### Given problem
Pick out every line in the listing that contains the word "what". Case counts.

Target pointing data
-------

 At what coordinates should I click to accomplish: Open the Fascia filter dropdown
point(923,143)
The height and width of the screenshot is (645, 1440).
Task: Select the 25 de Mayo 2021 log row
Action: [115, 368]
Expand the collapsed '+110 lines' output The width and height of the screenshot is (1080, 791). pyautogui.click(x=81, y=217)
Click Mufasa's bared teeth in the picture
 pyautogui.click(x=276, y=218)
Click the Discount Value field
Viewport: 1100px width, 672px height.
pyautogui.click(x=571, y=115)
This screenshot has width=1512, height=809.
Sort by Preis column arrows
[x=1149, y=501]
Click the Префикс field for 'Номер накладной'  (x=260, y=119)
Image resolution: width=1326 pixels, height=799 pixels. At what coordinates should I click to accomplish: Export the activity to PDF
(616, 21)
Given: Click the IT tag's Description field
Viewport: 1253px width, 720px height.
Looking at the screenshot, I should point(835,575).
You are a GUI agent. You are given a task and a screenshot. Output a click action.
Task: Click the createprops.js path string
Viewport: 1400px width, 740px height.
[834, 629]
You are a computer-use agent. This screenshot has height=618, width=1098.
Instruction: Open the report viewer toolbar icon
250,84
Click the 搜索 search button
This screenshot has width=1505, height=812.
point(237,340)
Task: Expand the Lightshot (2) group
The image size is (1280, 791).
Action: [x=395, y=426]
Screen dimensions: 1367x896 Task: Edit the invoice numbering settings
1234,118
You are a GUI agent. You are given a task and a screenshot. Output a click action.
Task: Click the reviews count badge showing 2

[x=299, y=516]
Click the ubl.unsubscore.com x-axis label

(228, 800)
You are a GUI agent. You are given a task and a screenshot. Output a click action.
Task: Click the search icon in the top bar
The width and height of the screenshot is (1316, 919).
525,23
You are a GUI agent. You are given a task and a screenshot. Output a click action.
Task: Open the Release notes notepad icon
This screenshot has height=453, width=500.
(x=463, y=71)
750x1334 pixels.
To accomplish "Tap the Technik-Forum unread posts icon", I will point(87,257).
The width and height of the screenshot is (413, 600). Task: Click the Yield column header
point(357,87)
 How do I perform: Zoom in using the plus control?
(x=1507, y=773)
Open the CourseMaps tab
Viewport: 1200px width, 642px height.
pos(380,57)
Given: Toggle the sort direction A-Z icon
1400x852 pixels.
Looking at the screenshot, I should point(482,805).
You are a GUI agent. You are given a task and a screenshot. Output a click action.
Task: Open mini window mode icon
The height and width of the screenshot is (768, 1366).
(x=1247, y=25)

-------

### Solution
 At what coordinates should I click to accomplish: Open the Fascia filter dropdown
Image resolution: width=1326 pixels, height=799 pixels. At what coordinates should I click to accomplish: Export the activity to PDF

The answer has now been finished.